Expression of immunologically silent or antagonistic lipid A structures exacerbates atherosclerotic plaque progression in the aorta.
Plaque area was determined from Oil Red O staining for lipids in en face aortic lesions 16 wk after first infection from (A) sham-infected, (B) wild-type 381, (C) PG1587381, and (D) PG1773381. (E) Quantification of lipid content within total aorta was calculated using ImageJ software (NIH) (n = 8/group). * p<.05; two-tailed unpaired t-tests. (See also Figure S4).
Figure 7.
Expression of immunologically silent, agonistic or antagonistic lipid A does not alter the ability of the pathogen to induce oral bone loss.
Maxillae were dissected (n = 8/group) 16 wk post initial infection and scanned on a micro CT 40 apparatus. Using AMIRA software, three-dimensional images were generated from micro CT scans. Representative images from (A) sham-infected mouse indicating no bone loss, (B) P. gingivalis wild-type strain 381-induced bone loss, (C) PG1587381, and (D) PG1773381. (E) Quantification of bone loss. ***p<.001; two-tailed unpaired t-tests.
Figure 8.
P. gingivalis dysregulates host cell immune activation facilitating systemic inflammation.

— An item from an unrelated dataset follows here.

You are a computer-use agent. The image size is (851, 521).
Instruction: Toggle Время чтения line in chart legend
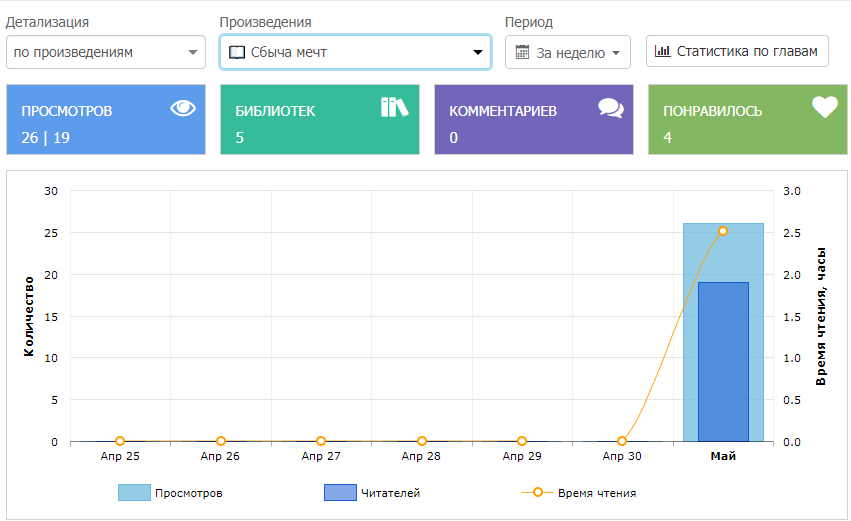[x=578, y=493]
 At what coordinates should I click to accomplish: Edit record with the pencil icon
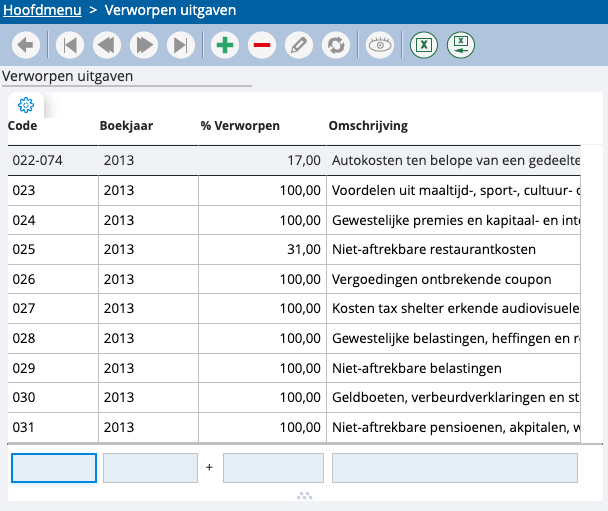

The host predominantly senses P. gingivalis infection through engagement of TLR2 while the involvement of TLR4-dependent recognition is significantly impaired. Expression of antagonistic or immunologically inert lipid A by P. gingivalis attenuates production of proinflammatory mediators and prevents activation of the inflammasome (potentially through evasion of an unknown sensor) that facilitates intracellular survival. These events allow the pathogen to disseminate and to exacerbate systemic inflammation. In contrast, increased immunostimulatory potential at TLR4, through expression of an agonistic lipid A moiety, results in increased production of proinflammatory mediators, inflammasome activation, and reduced survival of the bacterium in macrophages leading to attenuated systemic inflammation.